“Shepherd the church of God which He purchased with His own blood” (Acts 20:28).
I once asked a pastor friend, “Are you afraid of (a certain member of his staff who was causing him grief)?” He said, “No, I’m not afraid of him. But I fear the damage he could do if I were to fire him.”
Therein lies the dilemma: What to do about a team member too powerful to fire but too difficult to keep.
I’ve been reading H. W. Brands’ The General vs. The President: MacArthur and Truman at the Brink of Nuclear War. Dr. Brands is a highly respected professor of history at the University of Texas. Back when Brands taught at Texas A&M, Stephen Ambrose brought him to New Orleans for the 1998 conference on the Spanish-American War. My son Neil and I took in the conference and have been big fans of Professor Brands ever since.
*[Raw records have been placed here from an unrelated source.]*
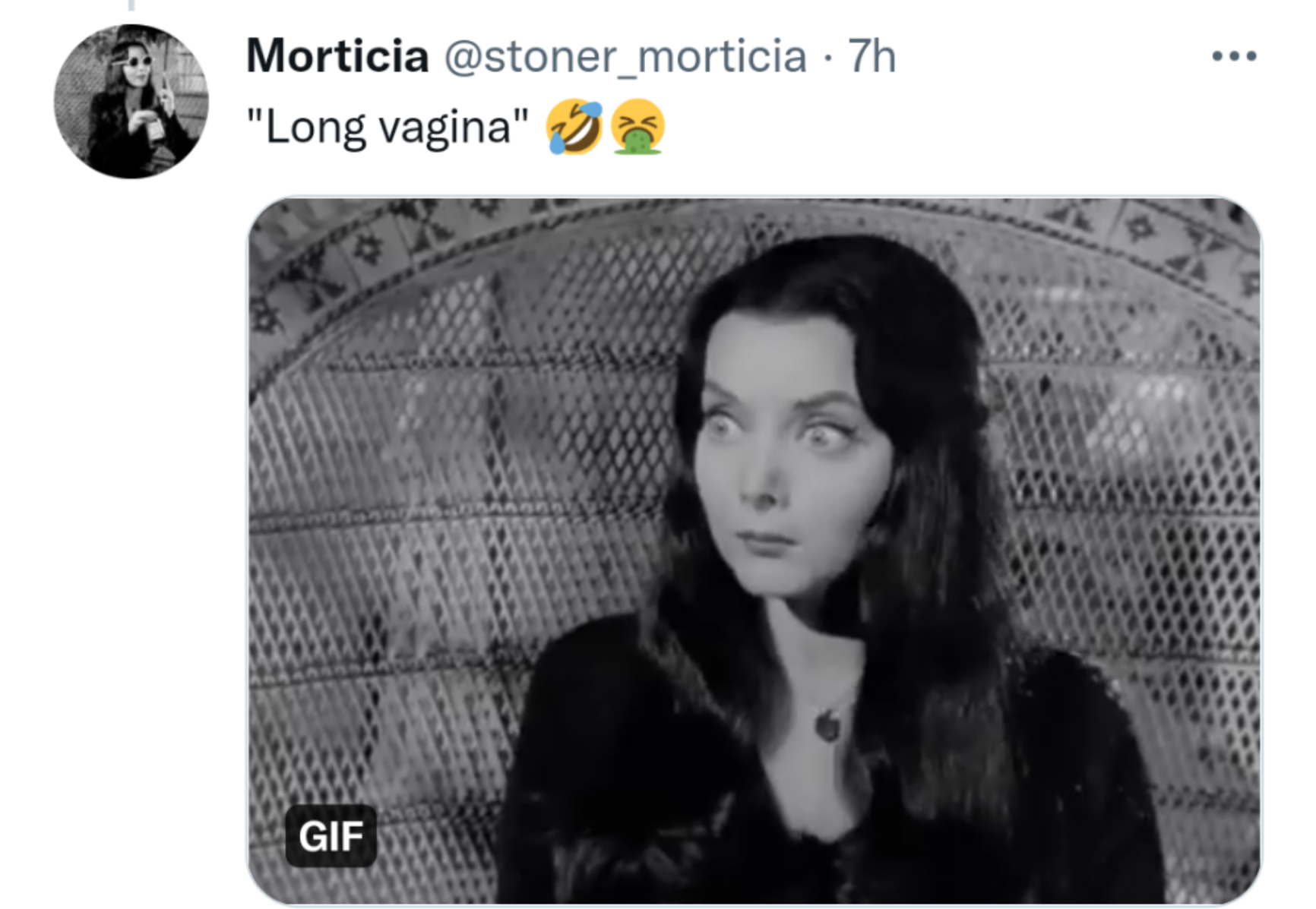Viewport: 1316px width, 909px height.
Task: Open the tweet text "Long vagina"
Action: tap(388, 127)
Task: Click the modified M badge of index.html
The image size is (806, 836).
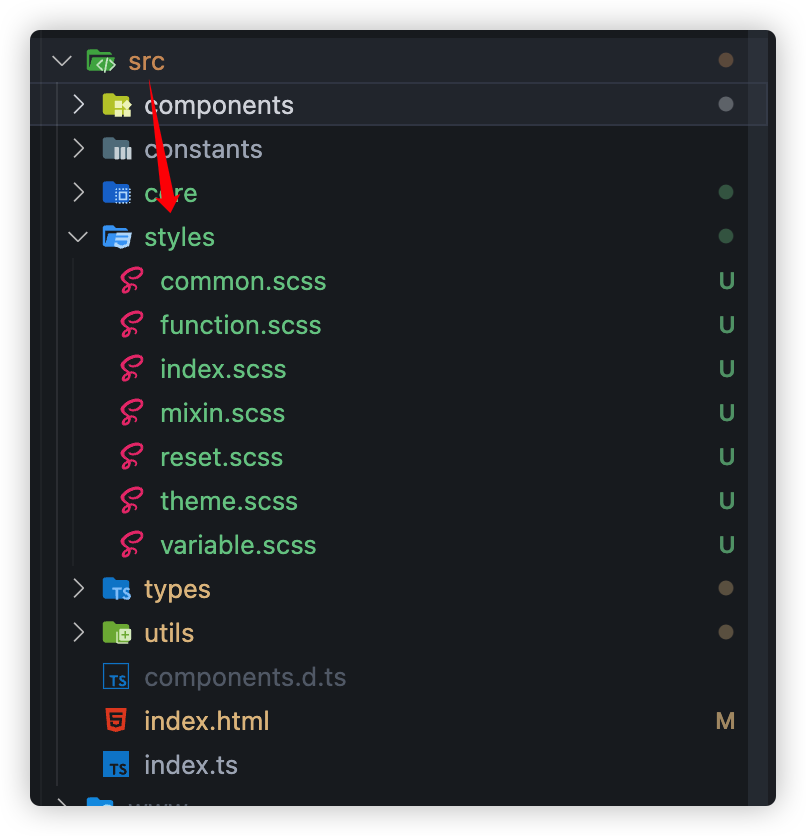Action: pyautogui.click(x=726, y=721)
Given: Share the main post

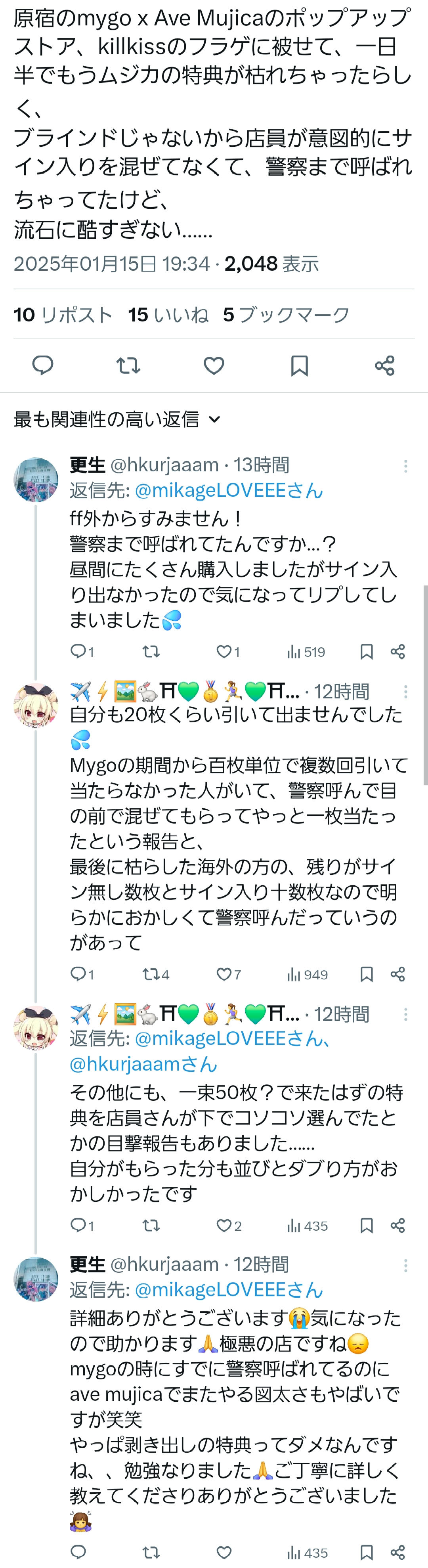Looking at the screenshot, I should click(385, 365).
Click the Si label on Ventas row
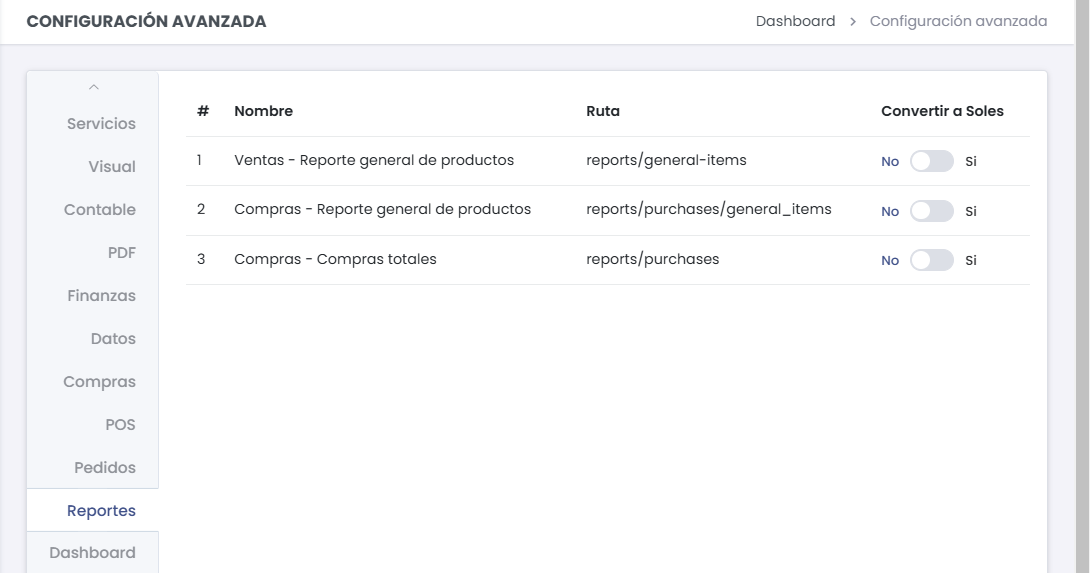This screenshot has height=573, width=1090. (x=971, y=161)
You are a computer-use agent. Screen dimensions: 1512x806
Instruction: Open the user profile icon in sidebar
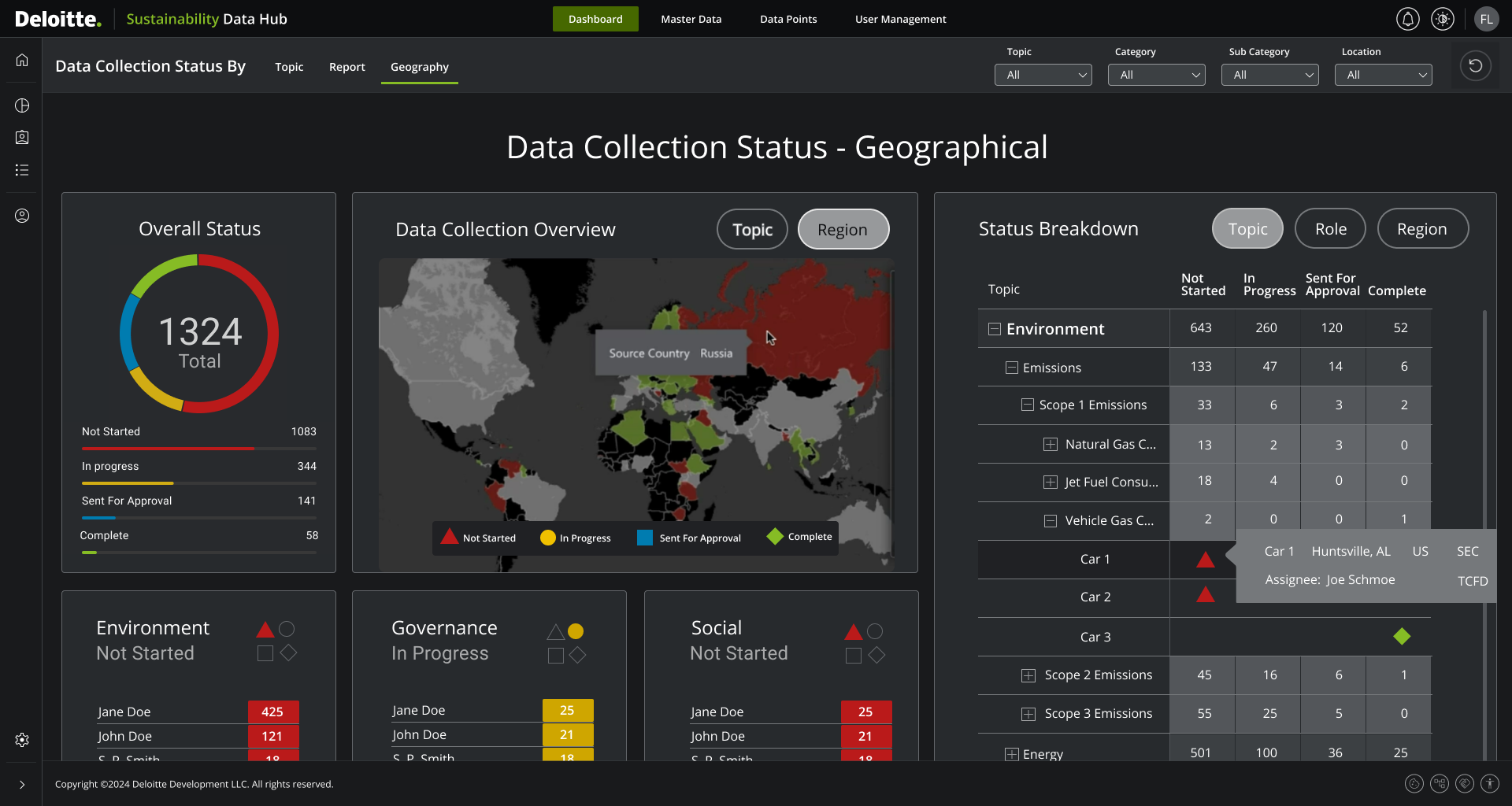pos(21,215)
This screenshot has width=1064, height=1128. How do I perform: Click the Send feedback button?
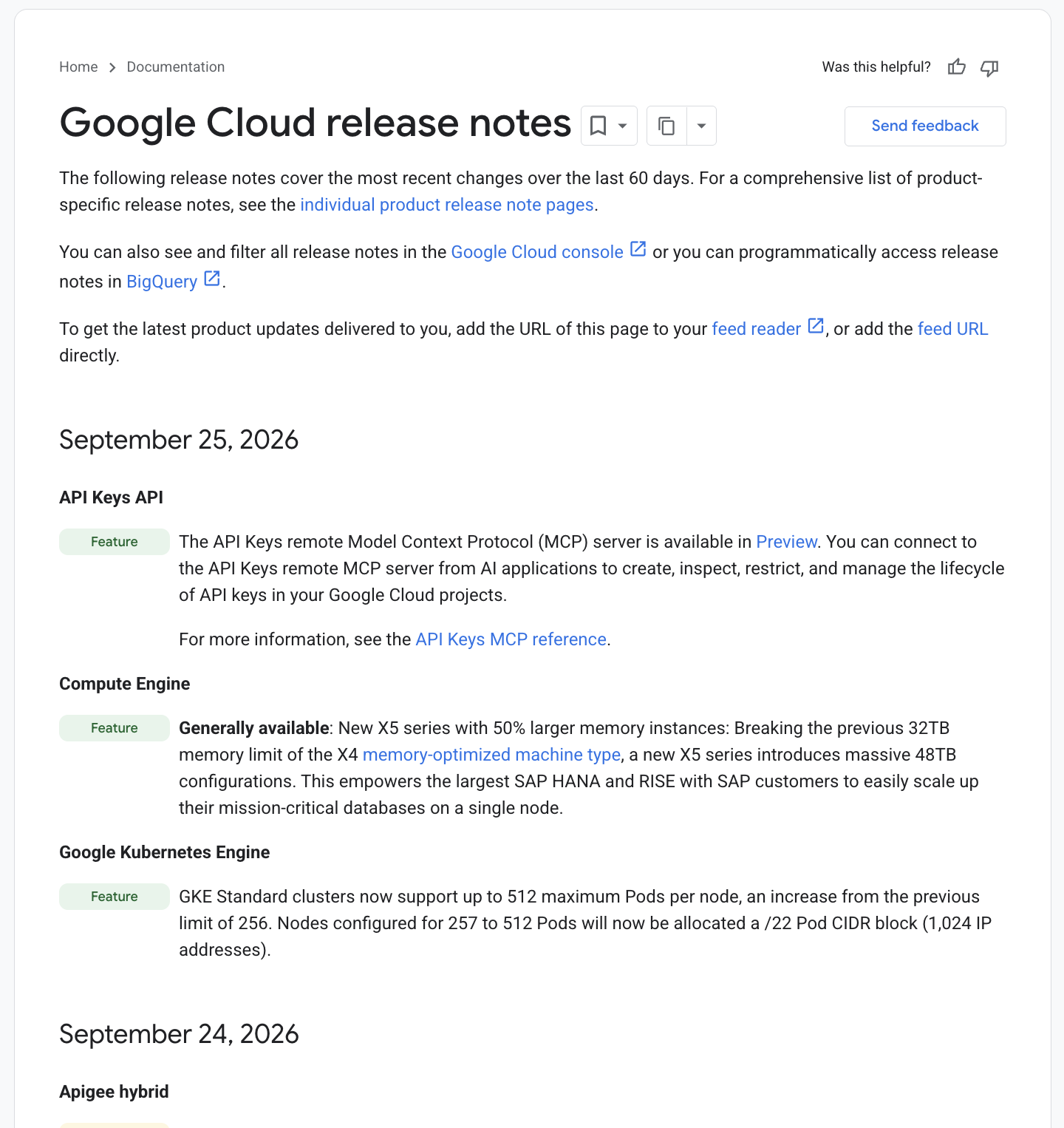(x=925, y=126)
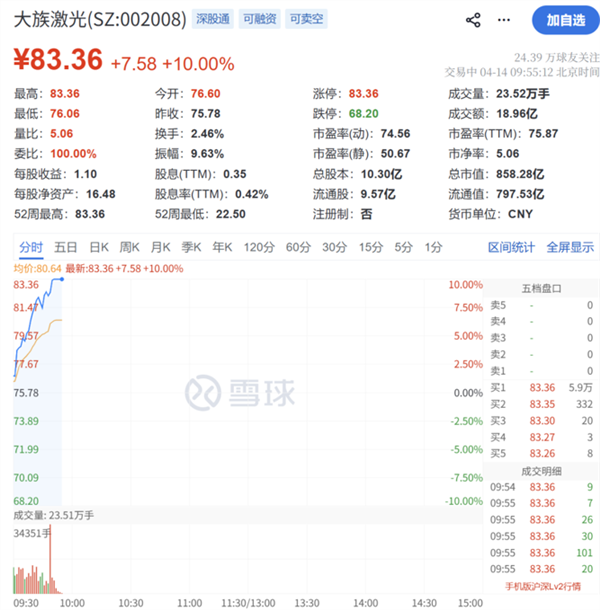Select the 年K chart tab
Image resolution: width=600 pixels, height=610 pixels.
[221, 247]
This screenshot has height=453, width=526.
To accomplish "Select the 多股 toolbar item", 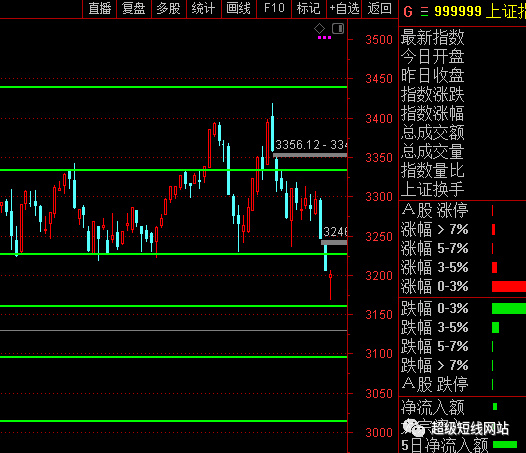I will 169,9.
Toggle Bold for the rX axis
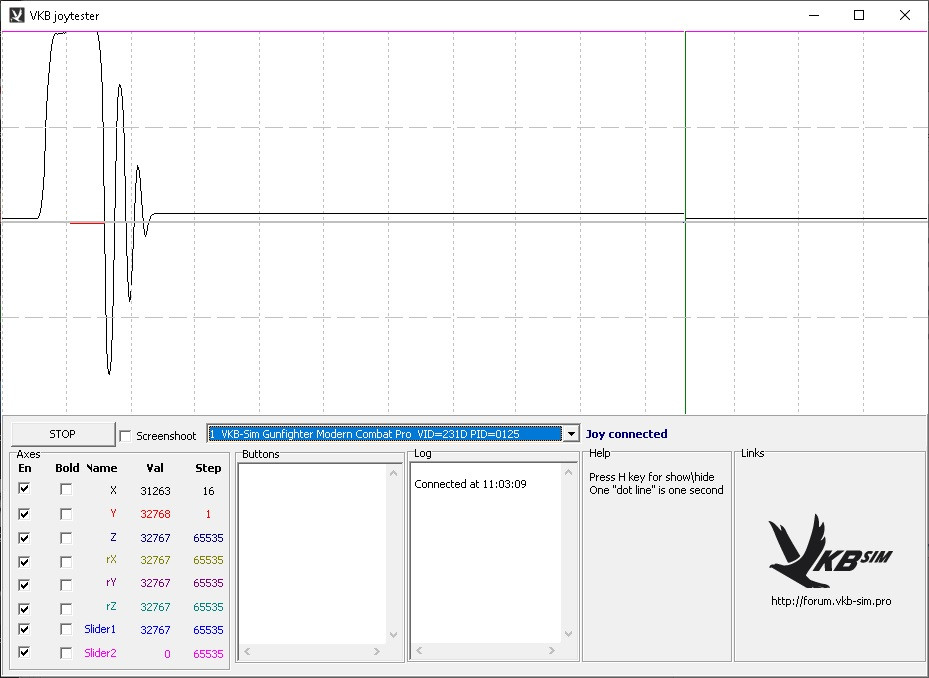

In April 1951, Truman fired the most popular general in American history, becoming in one act the most reviled President in memory. During this period of his presidency, historians agree that Truman had become one of the most unpopular presidents in history. Interestingly, however, history vindicates Truman in his decision to dismiss the egotistical and out of control general. You will search long and hard to find a military historian who thinks that MacArthur should not have been fired.
Someone asked Dwight D. Eisenhower once, “Didn’t you serve under General MacArthur?” (Ike had been his right-hand man in the Philippines in the 1930s.) He answered, “I studied dramatics under him for eight years.” He is quoted as saying, “MacArthur could never see another sun, or even a moon for that matter, as long as he was the sun.”